There are few attractions on Earth that can be found on every single travelers bucket list, and visiting the Great Pyramids is one of them. It is hard to explain the magical feel you get where you get to 1st hand see this “mans creation” that is so grand yet so noble.A couple years back my friend and I visited Egypt in a bid to accomplish our own individual bucket lists one destination at a time. Let’s just say we weren’t the smartest people as we chose the worst time possible Summer + Ramadhan. I love the sun and the heat but 47℃ in dessert Cairo was no joke. Till to date, it holds the record of my worst sunburn. Having left from Kuala Lumpur, we had a 24 hour layover in Bahrain which gave us a nice welcome to Middle East.
We opted to stay quite close to the Pyramids as that was really our main reason for visiting Cairo. The hotel had views of the pyramids and when we checked in at night the exploring started. Sitting in the clear night chatting away as we waited for our adventures to start was best way to start the trip.
We had our personal tour guide Ahmed who we had been communicating with and he had our entire stay planned out to the T. 1st stop lets dive right into the pyramids. We were lucky not to find long queues at the entrance and really got to see the day unfold from quite early. Being the only one of the Seven Wonders of the Ancient World that is still standing makes it worth while a visit. But with all things this amazing there is always the risk of disappointment.

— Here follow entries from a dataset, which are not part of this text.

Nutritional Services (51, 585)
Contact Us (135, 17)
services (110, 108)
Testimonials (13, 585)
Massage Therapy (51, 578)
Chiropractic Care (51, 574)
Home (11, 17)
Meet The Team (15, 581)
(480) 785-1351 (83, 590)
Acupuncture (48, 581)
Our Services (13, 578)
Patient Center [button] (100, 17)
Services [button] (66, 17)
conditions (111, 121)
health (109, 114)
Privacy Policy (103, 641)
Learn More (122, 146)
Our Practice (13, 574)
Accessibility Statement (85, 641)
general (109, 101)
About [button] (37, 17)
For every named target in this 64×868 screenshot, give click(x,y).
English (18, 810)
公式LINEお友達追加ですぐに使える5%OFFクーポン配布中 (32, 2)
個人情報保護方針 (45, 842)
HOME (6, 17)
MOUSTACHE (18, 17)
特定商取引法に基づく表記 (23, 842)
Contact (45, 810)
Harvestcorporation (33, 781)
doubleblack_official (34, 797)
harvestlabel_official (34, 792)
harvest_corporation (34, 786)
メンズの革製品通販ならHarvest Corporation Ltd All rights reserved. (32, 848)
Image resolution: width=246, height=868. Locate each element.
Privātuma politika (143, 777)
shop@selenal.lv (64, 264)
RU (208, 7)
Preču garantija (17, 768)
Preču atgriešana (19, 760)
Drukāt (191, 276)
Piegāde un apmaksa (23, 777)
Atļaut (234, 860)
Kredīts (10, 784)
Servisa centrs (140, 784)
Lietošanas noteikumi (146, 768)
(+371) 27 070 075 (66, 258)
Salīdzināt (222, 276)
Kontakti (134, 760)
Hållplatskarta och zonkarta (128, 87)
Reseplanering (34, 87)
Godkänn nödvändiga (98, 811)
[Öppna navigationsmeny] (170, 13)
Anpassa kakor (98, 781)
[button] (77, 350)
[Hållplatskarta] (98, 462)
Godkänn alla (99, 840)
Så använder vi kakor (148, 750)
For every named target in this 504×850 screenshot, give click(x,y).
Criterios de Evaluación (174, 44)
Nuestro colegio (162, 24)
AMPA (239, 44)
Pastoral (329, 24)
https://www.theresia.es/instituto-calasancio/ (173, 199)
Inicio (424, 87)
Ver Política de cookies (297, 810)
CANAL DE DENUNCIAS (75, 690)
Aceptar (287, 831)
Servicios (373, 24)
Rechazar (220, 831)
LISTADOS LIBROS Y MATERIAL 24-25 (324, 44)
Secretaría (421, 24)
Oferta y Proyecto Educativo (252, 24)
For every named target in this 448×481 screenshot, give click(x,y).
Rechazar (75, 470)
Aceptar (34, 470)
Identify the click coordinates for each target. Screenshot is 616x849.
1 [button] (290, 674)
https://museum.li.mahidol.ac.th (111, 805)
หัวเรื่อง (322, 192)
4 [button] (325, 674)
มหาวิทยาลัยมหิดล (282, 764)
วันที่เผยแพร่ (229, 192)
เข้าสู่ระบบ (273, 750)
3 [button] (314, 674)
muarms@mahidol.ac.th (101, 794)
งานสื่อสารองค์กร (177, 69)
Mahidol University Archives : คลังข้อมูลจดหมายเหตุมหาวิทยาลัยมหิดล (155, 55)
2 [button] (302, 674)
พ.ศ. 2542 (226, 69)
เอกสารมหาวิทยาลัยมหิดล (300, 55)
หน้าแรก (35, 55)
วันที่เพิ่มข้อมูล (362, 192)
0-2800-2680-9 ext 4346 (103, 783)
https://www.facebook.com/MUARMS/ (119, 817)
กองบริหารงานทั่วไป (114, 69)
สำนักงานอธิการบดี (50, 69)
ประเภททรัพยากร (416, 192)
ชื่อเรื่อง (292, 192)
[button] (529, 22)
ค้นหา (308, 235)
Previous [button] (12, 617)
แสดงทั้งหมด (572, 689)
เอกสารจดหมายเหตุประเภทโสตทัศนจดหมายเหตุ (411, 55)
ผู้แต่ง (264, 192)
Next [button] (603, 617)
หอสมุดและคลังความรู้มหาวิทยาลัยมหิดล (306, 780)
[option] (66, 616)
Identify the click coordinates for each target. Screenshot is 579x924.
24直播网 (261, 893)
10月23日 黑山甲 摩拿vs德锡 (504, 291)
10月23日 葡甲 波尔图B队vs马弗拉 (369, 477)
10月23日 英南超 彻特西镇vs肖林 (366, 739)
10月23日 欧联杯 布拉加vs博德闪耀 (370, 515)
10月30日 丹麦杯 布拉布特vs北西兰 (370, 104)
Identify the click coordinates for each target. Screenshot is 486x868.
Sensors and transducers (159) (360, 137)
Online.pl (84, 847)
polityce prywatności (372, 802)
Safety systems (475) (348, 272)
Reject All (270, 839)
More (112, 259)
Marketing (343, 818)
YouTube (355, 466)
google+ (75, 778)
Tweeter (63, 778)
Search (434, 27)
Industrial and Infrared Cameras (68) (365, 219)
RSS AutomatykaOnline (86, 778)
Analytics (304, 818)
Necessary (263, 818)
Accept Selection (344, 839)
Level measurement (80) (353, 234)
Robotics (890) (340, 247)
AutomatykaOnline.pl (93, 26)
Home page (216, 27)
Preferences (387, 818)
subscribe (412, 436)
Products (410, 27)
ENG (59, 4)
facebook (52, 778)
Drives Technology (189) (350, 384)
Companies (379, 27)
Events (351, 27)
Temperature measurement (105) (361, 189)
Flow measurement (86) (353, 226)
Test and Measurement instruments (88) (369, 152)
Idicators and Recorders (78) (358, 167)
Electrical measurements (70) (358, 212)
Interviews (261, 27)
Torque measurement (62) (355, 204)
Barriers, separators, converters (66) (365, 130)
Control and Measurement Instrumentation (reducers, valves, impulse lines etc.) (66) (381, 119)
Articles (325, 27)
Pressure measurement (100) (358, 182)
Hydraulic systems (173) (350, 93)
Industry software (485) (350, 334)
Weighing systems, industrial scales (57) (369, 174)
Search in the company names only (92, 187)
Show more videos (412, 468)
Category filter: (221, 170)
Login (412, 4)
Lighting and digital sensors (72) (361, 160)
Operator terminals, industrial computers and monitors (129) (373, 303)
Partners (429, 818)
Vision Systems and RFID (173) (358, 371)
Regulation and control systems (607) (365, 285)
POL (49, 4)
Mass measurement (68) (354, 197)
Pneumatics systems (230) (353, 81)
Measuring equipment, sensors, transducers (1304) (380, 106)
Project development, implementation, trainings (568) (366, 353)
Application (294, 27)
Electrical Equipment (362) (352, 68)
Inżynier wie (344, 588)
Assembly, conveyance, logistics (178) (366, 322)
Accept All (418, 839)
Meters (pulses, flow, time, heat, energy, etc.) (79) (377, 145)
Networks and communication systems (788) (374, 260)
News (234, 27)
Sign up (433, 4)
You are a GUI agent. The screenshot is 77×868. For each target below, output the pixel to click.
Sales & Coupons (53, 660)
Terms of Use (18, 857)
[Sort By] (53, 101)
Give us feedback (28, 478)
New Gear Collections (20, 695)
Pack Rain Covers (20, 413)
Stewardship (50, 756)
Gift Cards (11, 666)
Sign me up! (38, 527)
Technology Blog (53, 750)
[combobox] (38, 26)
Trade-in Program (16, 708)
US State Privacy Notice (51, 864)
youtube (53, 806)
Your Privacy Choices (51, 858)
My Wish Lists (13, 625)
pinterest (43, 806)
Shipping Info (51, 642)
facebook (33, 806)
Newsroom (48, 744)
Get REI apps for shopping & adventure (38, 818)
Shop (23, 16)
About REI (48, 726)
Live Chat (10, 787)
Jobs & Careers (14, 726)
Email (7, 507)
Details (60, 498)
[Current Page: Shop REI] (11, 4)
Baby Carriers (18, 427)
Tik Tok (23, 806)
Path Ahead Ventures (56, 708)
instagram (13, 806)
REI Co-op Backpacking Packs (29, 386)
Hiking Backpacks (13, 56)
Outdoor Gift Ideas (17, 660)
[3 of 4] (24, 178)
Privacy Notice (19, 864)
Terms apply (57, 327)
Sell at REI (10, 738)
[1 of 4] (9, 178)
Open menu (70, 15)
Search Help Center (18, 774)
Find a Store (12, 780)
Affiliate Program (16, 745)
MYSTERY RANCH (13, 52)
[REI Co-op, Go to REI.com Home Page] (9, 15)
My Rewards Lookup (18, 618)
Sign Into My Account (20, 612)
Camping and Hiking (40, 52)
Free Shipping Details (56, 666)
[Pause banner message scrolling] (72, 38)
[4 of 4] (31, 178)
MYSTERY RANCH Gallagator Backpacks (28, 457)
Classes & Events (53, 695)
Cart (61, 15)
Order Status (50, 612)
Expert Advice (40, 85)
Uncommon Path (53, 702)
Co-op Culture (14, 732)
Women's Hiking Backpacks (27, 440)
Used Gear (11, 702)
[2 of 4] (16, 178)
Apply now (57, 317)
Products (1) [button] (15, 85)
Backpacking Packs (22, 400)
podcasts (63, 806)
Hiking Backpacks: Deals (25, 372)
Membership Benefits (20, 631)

For me nothing could have prepared me well enough, it is much more than the sheer size and audacity of the pyramids but its the history behind it. It is estimated that the Great Pyramid alone is made up of more than 2.5 million individual stones, each weighing in excess of 6000 pounds (2727 kg). Those stones were individually crafted to fit into the overall structure, and help make it one of the most impressive construction projects ever undertaken. When it was completed in 2560 BC, the Great Pyramid was easily the tallest building on the planet, and it remained so until the construction of the Eiffel Tower in Paris in 1895. That means for nearly 4500 years, it reigned supreme. This having been done by man with no machinery and no all the advance equipment we have is nothing but mid blowing.
By mid morning the place was a buzz with people selling souvenirs , offering “gifts” which you end up paying for and offering you secret views and guides. As much as this could get abit too much we did not resist agreeing to a camel ride within the desert. This was a fun way to try and visualize ourselves 1000 years back where people traveled miles on end with all their belongings on their camel.
We then proceed further in to get great views of the Sphinx and the pyramids together before taking a tour into one of the pyramids. This is not for the claustrophobic, it dark, its tiny and you literally crouch to get in and like the museum photography is prohibited. Once inside there pretty isn’t much since everything has been moved to museums around the world for preservation.
We later went to the Pyramid of Djoser (stepped pyramid. It is rather different as it has a central feature of a vast mortuary complex in an enormous courtyard surrounded by ceremonial structures and decoration. This was our last stop before going to breakfast (end of fasting for the day) at Khan Khalili Bazaar and doing the perfume factory tour.
It may be the most touristy thing but one that should not be crossed of the list but rather highlighted.